Stored items from a collection:
╭──
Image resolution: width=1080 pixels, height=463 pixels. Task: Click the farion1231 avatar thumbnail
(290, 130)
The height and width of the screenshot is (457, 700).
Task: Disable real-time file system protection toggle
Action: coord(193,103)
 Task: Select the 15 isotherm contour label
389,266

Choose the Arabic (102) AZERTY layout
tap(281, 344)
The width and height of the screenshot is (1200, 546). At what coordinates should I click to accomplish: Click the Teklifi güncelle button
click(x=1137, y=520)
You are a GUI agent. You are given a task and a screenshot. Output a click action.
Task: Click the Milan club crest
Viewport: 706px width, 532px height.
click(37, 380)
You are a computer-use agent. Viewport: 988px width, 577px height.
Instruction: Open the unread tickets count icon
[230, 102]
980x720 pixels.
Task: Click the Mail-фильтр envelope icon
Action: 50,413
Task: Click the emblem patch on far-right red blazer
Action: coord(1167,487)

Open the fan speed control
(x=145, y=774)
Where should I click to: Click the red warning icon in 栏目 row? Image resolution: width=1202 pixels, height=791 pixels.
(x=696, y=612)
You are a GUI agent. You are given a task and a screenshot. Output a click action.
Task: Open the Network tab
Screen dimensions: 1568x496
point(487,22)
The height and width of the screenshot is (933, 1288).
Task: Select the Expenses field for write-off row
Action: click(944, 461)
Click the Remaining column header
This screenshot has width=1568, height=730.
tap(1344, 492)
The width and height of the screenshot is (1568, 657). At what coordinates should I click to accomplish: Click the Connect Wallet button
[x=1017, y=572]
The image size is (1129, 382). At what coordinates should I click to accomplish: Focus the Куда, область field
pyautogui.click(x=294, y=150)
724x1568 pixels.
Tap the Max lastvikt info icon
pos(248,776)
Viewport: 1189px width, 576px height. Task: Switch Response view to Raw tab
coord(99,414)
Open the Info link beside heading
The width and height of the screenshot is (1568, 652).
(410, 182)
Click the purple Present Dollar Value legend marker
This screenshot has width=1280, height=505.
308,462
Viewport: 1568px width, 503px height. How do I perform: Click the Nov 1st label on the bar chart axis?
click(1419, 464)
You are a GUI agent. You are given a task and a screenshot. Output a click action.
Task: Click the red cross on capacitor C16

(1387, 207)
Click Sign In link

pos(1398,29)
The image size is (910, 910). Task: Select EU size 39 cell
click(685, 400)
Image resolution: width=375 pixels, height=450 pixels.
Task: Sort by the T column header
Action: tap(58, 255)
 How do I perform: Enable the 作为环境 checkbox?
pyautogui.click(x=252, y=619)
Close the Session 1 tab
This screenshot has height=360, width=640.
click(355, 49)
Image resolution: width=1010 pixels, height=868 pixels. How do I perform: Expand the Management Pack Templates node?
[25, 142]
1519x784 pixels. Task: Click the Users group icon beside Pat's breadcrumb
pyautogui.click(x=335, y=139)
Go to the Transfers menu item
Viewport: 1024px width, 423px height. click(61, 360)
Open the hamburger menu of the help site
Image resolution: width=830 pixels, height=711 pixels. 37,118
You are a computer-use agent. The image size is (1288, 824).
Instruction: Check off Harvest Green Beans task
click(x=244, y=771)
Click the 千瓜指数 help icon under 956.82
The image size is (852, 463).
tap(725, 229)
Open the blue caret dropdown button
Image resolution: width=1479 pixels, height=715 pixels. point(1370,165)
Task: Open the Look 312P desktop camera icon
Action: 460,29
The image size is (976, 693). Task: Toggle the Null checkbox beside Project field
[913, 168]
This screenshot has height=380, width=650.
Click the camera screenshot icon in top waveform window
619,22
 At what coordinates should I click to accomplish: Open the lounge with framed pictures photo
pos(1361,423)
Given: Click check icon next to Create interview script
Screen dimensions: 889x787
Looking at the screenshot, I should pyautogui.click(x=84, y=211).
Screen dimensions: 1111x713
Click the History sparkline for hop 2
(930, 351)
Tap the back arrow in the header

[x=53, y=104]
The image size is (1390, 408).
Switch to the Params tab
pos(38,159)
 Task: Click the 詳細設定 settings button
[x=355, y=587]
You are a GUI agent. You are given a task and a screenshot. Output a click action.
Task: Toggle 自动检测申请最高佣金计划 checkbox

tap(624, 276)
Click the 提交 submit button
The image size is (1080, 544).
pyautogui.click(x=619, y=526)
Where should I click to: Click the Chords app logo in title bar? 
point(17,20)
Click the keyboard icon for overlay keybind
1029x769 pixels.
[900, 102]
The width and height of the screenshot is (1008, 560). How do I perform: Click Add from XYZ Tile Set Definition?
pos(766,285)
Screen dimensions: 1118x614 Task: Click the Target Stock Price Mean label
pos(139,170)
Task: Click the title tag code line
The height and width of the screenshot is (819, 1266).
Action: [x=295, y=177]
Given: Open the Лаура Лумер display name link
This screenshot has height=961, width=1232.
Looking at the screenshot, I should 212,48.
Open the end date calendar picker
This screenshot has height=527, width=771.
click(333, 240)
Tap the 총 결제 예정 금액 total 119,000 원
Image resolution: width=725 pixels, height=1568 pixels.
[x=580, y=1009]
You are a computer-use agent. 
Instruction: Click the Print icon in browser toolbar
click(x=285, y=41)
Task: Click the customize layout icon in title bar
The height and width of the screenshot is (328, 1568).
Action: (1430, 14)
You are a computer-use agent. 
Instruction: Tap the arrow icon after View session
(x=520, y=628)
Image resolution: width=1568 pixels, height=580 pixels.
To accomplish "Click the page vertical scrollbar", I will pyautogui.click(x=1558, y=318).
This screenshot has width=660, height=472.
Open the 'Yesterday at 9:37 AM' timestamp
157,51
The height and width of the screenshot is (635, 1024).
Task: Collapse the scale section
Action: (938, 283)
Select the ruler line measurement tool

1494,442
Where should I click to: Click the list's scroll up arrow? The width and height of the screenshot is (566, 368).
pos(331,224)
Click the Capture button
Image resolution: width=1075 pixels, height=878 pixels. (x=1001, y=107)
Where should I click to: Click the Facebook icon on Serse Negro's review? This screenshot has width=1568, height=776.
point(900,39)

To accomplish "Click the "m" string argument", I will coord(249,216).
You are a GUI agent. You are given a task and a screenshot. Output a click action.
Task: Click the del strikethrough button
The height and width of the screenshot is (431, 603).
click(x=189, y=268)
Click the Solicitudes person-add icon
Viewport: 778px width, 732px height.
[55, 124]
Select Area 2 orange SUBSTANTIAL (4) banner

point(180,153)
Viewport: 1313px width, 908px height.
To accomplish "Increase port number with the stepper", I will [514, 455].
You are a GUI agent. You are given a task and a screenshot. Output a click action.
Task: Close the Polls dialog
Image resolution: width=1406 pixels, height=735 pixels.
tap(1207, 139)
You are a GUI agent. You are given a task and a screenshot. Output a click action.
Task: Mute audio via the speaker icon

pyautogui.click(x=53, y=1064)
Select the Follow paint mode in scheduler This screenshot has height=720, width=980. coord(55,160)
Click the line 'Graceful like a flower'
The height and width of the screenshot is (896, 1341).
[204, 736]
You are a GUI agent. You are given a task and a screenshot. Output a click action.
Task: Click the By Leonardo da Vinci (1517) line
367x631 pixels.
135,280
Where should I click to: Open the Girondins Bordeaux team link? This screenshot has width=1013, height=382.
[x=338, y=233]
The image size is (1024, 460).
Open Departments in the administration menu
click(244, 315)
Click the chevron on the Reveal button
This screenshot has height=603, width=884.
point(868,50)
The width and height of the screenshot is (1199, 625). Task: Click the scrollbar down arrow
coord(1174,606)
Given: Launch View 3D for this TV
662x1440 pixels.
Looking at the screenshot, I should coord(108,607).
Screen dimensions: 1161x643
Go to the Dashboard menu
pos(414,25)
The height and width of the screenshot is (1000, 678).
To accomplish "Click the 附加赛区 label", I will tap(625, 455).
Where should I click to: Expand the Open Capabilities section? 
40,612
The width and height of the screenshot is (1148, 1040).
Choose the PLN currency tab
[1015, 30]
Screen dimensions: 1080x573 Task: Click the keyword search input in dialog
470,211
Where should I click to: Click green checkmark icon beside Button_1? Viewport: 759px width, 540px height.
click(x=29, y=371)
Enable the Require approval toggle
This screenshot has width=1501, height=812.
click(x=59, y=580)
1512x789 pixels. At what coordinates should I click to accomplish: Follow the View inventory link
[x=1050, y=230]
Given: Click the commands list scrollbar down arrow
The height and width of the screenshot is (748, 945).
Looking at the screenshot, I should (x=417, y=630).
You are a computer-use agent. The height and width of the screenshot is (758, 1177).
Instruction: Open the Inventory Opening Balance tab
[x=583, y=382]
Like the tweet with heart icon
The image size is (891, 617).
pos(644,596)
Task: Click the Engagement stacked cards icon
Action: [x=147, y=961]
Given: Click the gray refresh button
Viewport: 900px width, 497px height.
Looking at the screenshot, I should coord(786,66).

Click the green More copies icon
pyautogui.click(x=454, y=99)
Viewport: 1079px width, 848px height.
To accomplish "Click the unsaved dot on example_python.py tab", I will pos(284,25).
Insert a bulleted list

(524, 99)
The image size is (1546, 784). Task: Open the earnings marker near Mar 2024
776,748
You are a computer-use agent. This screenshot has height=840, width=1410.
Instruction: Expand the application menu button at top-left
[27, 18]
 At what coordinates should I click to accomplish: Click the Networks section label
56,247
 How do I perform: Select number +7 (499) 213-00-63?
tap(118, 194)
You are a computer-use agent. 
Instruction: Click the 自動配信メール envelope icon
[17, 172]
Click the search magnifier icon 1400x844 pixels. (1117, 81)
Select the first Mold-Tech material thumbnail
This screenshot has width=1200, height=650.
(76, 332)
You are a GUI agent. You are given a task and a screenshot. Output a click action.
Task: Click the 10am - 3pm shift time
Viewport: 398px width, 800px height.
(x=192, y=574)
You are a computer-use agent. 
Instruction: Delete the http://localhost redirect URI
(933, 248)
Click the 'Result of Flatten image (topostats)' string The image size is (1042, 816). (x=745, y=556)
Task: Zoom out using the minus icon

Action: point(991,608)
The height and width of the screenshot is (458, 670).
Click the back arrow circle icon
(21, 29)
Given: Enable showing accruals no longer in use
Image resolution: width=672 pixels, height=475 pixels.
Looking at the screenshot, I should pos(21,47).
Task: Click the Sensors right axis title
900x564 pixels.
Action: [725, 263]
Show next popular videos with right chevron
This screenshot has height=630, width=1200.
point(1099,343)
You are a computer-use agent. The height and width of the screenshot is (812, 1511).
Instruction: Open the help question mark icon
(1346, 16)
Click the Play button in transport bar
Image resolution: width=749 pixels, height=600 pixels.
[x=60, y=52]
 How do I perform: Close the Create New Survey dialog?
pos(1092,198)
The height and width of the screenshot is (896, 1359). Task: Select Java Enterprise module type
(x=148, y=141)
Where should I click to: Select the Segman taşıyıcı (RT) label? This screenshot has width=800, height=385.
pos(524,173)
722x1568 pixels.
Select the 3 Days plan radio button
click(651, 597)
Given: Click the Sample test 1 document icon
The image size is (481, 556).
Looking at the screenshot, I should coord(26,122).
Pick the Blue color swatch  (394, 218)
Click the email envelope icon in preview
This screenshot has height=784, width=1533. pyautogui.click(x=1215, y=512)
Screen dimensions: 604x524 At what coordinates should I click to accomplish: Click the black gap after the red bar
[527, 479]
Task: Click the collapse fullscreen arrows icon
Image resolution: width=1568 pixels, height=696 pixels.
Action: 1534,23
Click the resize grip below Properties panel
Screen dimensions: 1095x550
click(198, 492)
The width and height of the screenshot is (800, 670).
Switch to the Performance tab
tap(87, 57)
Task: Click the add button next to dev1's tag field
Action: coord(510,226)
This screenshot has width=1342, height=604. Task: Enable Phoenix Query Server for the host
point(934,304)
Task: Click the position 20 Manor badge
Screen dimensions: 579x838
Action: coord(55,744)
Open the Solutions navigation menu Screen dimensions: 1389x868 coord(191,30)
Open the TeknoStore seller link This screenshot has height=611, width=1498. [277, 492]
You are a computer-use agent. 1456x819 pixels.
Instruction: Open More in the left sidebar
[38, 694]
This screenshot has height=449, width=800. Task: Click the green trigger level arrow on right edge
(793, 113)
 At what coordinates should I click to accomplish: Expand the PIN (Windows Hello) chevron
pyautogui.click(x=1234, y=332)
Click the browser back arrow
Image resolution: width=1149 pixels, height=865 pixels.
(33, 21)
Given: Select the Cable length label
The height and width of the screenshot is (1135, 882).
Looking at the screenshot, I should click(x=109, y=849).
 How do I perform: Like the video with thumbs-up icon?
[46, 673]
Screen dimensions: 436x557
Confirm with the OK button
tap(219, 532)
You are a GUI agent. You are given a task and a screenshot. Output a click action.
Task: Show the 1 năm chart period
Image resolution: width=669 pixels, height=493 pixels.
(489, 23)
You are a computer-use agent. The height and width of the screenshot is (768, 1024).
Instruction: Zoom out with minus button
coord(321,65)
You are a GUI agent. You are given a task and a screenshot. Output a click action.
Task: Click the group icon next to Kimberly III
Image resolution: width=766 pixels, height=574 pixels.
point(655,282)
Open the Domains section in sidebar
╰──
What is required
Go through the lines above and copy any that contain "string".

Solution to this exercise
To accomplish "Click the "m" string argument", I will coord(249,216).
Click the 'Result of Flatten image (topostats)' string The image size is (1042, 816). (x=745, y=556)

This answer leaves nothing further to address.